- _Instructions for the task_
From the entries below, reproduce exactly the line containing "Given: Toggle the", the line containing "Screen dimensions: 1024x572", and every line in between, with nothing added.

Dataset entries
----------

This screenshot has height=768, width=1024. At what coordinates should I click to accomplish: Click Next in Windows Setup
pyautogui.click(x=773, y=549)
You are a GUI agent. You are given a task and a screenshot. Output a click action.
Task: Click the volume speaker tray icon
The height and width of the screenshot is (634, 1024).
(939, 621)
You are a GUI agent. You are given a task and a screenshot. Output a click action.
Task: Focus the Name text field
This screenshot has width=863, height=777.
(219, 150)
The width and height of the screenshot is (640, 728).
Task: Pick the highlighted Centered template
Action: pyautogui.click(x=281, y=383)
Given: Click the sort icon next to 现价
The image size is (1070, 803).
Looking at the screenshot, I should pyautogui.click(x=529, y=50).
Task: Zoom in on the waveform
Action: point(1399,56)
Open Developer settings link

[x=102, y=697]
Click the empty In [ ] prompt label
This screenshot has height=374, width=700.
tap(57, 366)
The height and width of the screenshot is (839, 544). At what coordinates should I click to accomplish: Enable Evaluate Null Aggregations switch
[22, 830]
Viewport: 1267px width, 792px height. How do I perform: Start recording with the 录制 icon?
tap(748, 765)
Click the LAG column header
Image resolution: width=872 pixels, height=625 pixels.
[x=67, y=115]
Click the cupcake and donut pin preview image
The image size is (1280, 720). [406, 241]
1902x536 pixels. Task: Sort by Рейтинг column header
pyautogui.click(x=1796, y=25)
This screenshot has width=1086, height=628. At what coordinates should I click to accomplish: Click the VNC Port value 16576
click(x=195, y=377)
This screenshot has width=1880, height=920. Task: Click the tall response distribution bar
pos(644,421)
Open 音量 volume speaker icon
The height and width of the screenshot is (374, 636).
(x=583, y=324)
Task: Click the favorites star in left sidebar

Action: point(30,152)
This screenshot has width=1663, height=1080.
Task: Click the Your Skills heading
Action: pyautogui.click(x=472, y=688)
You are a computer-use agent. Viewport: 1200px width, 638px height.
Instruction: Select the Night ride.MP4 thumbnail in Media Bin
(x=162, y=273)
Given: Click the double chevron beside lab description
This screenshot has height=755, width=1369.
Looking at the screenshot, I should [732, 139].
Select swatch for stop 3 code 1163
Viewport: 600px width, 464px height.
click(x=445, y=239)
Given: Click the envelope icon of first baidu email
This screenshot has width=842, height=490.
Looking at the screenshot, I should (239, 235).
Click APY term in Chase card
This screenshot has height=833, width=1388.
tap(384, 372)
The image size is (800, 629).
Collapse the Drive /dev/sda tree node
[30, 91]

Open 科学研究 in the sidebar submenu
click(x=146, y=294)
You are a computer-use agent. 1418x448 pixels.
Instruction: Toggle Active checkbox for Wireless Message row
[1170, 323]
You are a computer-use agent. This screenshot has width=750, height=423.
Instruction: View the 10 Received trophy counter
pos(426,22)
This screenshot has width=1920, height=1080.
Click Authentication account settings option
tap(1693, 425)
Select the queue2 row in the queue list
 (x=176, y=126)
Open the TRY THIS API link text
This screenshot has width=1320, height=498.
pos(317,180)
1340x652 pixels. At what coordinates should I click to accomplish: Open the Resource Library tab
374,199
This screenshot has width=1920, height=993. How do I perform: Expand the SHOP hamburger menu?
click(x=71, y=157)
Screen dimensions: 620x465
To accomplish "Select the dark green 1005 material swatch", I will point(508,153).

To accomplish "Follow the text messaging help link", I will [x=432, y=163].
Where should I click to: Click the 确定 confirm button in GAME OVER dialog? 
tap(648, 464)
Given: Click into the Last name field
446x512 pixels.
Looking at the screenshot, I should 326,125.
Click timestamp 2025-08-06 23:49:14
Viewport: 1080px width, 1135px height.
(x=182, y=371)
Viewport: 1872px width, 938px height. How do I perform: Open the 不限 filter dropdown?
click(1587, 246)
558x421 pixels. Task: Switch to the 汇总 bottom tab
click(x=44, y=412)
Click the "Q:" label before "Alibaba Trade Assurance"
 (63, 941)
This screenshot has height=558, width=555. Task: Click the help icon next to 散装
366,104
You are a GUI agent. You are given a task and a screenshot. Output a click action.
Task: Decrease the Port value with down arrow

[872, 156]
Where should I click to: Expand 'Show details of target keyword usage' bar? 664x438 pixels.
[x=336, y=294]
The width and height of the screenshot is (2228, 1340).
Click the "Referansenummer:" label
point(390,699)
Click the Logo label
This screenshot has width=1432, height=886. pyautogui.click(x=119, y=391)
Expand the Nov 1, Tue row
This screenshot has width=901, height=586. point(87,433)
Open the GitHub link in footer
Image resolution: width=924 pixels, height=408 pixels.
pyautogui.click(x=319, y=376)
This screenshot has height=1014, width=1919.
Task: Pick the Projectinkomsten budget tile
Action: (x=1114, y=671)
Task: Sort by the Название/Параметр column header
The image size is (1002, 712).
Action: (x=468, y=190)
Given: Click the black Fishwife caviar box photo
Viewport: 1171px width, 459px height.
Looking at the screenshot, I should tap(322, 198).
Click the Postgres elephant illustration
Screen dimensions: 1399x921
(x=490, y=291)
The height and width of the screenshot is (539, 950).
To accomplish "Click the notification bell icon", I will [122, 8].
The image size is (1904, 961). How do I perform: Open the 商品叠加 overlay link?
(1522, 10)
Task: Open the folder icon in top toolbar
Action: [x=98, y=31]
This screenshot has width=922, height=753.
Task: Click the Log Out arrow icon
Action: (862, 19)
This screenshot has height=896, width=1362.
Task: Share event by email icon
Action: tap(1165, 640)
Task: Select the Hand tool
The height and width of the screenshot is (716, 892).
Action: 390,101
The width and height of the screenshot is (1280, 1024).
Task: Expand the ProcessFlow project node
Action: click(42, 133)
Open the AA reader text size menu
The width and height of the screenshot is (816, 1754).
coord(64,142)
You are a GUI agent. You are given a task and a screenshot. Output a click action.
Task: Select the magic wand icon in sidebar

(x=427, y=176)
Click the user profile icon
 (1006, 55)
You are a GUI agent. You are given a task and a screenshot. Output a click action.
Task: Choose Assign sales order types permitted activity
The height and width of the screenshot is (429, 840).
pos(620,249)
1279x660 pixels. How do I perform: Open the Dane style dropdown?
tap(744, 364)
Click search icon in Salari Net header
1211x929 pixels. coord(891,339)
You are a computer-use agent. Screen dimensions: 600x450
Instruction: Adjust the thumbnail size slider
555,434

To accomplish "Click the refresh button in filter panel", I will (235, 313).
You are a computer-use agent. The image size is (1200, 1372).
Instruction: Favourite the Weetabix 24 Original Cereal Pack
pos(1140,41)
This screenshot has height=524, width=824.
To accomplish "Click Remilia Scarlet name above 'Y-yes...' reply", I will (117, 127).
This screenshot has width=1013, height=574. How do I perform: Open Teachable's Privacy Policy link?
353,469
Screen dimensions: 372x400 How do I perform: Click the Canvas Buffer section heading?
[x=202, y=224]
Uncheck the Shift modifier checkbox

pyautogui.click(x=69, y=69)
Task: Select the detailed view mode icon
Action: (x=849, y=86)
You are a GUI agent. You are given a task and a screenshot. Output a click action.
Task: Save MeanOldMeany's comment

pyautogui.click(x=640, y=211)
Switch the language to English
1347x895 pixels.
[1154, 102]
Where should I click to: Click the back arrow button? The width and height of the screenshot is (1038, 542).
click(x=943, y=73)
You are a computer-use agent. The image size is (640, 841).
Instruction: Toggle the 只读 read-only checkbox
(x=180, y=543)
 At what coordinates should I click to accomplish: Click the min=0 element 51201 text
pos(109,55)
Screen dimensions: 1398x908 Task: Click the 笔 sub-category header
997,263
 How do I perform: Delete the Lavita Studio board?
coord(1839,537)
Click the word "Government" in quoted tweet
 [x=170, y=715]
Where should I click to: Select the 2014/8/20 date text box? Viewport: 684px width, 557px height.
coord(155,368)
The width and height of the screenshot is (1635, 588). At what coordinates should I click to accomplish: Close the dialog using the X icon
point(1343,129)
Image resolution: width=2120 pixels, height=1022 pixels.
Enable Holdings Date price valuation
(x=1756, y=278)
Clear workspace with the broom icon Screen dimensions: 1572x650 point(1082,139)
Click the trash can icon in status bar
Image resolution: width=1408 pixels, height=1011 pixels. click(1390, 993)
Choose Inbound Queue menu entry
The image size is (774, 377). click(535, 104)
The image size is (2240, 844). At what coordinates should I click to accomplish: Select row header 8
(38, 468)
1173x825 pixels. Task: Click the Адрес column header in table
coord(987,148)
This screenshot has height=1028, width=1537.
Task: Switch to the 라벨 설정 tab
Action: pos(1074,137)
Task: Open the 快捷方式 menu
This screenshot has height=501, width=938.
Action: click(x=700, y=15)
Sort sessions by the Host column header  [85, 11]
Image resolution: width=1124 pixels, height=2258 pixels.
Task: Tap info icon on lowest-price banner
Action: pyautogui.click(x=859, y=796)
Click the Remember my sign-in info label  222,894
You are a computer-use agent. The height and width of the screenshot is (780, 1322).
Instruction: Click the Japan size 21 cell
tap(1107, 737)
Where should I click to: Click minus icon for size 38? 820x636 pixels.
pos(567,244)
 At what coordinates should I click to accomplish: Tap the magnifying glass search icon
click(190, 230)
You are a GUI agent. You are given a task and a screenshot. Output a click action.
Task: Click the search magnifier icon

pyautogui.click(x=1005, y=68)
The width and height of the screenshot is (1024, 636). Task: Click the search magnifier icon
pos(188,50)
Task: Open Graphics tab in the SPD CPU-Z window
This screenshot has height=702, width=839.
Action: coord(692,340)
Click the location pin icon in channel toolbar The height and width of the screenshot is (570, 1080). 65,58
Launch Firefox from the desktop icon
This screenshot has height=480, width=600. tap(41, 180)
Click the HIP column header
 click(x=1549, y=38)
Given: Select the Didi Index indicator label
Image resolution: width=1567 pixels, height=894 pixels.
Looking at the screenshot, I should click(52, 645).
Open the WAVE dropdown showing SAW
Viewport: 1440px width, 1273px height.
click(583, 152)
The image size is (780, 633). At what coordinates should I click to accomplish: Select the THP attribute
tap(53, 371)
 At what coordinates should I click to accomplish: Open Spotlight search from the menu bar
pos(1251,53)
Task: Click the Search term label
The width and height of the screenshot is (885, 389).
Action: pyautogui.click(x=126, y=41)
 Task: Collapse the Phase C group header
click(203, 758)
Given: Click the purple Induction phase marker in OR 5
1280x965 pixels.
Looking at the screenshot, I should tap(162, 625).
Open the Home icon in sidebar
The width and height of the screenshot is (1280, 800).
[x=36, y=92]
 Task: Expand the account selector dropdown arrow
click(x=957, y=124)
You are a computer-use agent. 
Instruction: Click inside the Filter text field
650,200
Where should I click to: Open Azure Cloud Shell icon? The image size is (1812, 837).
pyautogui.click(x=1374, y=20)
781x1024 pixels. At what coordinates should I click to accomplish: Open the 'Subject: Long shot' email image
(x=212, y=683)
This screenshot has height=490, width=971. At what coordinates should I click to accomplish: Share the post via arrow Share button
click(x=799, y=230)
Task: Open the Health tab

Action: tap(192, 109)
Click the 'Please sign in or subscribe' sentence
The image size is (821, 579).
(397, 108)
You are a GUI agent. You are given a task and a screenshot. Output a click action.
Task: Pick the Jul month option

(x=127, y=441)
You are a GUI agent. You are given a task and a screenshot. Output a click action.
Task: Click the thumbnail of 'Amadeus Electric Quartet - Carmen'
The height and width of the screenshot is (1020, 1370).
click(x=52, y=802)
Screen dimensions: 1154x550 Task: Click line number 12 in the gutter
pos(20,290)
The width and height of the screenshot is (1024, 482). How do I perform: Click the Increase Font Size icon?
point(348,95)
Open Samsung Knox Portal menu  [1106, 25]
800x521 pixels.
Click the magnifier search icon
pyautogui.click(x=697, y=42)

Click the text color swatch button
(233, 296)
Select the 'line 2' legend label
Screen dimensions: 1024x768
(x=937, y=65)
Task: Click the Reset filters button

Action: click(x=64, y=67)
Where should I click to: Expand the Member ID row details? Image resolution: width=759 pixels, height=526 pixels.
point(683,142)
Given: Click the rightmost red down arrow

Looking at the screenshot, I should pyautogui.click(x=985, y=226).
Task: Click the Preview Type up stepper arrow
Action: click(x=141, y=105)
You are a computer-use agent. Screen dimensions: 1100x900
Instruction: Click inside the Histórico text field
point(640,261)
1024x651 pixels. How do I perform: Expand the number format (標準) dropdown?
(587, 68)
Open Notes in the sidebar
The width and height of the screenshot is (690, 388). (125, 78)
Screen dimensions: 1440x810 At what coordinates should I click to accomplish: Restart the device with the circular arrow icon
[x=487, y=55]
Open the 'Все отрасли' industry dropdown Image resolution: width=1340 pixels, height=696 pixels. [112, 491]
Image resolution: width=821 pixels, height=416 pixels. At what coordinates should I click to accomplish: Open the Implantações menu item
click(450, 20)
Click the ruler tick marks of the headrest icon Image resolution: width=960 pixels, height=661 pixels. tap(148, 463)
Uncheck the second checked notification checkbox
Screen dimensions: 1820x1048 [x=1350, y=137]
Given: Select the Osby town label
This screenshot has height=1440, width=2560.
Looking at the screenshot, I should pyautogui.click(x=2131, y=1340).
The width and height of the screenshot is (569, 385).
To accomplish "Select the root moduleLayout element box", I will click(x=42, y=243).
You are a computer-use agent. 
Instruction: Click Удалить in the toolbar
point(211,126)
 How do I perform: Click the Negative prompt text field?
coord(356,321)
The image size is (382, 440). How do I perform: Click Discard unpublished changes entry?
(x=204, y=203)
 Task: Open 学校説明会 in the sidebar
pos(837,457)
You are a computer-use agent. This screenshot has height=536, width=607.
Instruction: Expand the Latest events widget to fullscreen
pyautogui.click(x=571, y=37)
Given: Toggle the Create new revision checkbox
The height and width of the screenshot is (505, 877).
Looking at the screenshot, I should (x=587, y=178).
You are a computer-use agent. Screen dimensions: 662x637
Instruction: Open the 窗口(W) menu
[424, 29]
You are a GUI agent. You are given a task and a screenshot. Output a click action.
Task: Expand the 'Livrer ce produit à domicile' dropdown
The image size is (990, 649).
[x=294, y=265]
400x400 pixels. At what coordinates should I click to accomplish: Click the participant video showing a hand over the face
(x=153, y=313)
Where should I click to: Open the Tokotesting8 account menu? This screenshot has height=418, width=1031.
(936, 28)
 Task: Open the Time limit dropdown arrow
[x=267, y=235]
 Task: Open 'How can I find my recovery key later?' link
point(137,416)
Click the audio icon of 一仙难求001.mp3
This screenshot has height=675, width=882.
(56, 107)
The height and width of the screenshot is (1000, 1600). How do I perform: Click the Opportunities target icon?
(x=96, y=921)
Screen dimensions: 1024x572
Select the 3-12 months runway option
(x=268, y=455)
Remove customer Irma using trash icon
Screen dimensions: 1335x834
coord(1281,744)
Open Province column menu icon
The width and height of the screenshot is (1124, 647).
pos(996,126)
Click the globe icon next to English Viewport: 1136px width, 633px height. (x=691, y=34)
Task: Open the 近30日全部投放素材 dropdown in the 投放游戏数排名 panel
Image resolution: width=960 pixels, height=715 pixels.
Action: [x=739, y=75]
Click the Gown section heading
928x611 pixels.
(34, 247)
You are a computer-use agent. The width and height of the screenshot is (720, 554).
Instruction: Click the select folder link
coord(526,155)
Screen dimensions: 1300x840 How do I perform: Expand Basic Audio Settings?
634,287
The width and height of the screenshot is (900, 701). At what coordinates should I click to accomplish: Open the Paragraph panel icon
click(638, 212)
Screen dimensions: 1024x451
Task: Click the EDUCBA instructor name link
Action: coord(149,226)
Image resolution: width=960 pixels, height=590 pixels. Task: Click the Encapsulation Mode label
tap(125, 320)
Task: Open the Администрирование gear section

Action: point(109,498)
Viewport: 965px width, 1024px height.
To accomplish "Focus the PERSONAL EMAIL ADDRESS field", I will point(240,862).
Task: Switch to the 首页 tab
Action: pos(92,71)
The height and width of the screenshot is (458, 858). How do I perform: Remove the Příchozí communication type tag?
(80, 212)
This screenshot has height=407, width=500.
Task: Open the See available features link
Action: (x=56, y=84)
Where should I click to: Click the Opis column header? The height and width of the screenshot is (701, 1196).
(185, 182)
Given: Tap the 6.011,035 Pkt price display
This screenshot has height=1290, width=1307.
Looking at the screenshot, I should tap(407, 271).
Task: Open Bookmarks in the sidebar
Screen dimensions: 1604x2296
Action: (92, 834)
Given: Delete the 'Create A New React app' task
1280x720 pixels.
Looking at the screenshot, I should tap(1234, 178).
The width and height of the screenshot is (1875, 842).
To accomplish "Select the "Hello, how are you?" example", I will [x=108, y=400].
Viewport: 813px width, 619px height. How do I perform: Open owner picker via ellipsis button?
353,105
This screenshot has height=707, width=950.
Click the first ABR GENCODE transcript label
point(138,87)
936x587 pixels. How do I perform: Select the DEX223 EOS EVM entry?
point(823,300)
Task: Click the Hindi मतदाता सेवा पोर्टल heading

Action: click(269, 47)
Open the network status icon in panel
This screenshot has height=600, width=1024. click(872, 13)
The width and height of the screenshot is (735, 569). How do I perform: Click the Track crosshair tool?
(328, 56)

----------

- _Problem solution_
Given: Toggle the Create new revision checkbox
The height and width of the screenshot is (505, 877).
Looking at the screenshot, I should (x=587, y=178).
You are a computer-use agent. Screen dimensions: 662x637
Instruction: Open the 窗口(W) menu
[424, 29]
You are a GUI agent. You are given a task and a screenshot. Output a click action.
Task: Expand the 'Livrer ce produit à domicile' dropdown
The image size is (990, 649).
[x=294, y=265]
400x400 pixels. At what coordinates should I click to accomplish: Click the participant video showing a hand over the face
(x=153, y=313)
Where should I click to: Open the Tokotesting8 account menu? This screenshot has height=418, width=1031.
(936, 28)
 Task: Open the Time limit dropdown arrow
[x=267, y=235]
 Task: Open 'How can I find my recovery key later?' link
point(137,416)
Click the audio icon of 一仙难求001.mp3
This screenshot has height=675, width=882.
(56, 107)
The height and width of the screenshot is (1000, 1600). How do I perform: Click the Opportunities target icon?
(x=96, y=921)
Screen dimensions: 1024x572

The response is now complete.